— Task requirements —
Extract every line of the data below verbatim, leaving each character unchanged.

* START Records for this exercise *

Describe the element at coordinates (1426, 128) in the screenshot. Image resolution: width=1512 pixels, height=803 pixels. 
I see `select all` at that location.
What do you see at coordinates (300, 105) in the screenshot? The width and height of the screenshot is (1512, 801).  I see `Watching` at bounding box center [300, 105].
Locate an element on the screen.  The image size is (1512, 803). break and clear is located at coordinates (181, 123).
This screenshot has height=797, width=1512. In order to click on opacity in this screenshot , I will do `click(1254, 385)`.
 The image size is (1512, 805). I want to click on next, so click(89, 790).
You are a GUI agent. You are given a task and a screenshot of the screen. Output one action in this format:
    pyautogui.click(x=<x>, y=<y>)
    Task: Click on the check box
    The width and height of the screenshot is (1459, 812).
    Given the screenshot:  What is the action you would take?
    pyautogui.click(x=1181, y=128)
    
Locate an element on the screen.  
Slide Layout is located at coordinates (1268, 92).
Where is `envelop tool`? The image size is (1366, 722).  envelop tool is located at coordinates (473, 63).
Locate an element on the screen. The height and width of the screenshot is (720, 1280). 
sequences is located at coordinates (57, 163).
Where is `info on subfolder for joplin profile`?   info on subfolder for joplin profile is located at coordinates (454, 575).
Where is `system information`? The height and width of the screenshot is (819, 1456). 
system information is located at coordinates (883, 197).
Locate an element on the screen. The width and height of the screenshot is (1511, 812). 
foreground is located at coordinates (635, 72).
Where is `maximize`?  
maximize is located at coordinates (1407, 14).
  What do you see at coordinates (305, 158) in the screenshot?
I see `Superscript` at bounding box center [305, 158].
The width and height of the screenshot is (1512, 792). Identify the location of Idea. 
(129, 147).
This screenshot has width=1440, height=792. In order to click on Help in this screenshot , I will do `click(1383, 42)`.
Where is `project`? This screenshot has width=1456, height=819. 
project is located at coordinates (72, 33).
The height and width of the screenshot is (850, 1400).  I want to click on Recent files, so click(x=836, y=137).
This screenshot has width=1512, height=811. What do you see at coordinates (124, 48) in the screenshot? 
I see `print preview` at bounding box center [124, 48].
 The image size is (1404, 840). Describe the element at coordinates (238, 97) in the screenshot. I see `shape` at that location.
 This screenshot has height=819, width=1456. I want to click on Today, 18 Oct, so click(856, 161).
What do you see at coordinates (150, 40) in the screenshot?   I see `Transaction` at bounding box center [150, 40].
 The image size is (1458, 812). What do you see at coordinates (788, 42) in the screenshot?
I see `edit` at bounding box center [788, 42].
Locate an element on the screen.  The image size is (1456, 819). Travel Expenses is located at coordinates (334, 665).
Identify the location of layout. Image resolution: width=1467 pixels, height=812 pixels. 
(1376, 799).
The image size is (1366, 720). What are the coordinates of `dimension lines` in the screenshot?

* END Records for this exercise *

— Written answer —
Describe the element at coordinates (1426, 128) in the screenshot. Image resolution: width=1512 pixels, height=803 pixels. 
I see `select all` at that location.
What do you see at coordinates (300, 105) in the screenshot? The width and height of the screenshot is (1512, 801).  I see `Watching` at bounding box center [300, 105].
Locate an element on the screen.  The image size is (1512, 803). break and clear is located at coordinates (181, 123).
This screenshot has height=797, width=1512. In order to click on opacity in this screenshot , I will do `click(1254, 385)`.
 The image size is (1512, 805). I want to click on next, so click(89, 790).
You are a GUI agent. You are given a task and a screenshot of the screen. Output one action in this format:
    pyautogui.click(x=<x>, y=<y>)
    Task: Click on the check box
    The width and height of the screenshot is (1459, 812).
    Given the screenshot:  What is the action you would take?
    pyautogui.click(x=1181, y=128)
    
Locate an element on the screen.  
Slide Layout is located at coordinates (1268, 92).
Where is `envelop tool`? The image size is (1366, 722).  envelop tool is located at coordinates (473, 63).
Locate an element on the screen. The height and width of the screenshot is (720, 1280). 
sequences is located at coordinates (57, 163).
Where is `info on subfolder for joplin profile`?   info on subfolder for joplin profile is located at coordinates (454, 575).
Where is `system information`? The height and width of the screenshot is (819, 1456). 
system information is located at coordinates (883, 197).
Locate an element on the screen. The width and height of the screenshot is (1511, 812). 
foreground is located at coordinates (635, 72).
Where is `maximize`?  
maximize is located at coordinates (1407, 14).
  What do you see at coordinates (305, 158) in the screenshot?
I see `Superscript` at bounding box center [305, 158].
The width and height of the screenshot is (1512, 792). Identify the location of Idea. 
(129, 147).
This screenshot has width=1440, height=792. In order to click on Help in this screenshot , I will do `click(1383, 42)`.
Where is `project`? This screenshot has width=1456, height=819. 
project is located at coordinates (72, 33).
The height and width of the screenshot is (850, 1400).  I want to click on Recent files, so click(x=836, y=137).
This screenshot has width=1512, height=811. What do you see at coordinates (124, 48) in the screenshot? 
I see `print preview` at bounding box center [124, 48].
 The image size is (1404, 840). Describe the element at coordinates (238, 97) in the screenshot. I see `shape` at that location.
 This screenshot has height=819, width=1456. I want to click on Today, 18 Oct, so click(856, 161).
What do you see at coordinates (150, 40) in the screenshot?   I see `Transaction` at bounding box center [150, 40].
 The image size is (1458, 812). What do you see at coordinates (788, 42) in the screenshot?
I see `edit` at bounding box center [788, 42].
Locate an element on the screen.  The image size is (1456, 819). Travel Expenses is located at coordinates (334, 665).
Identify the location of layout. Image resolution: width=1467 pixels, height=812 pixels. 
(1376, 799).
The image size is (1366, 720). What are the coordinates of `dimension lines` in the screenshot?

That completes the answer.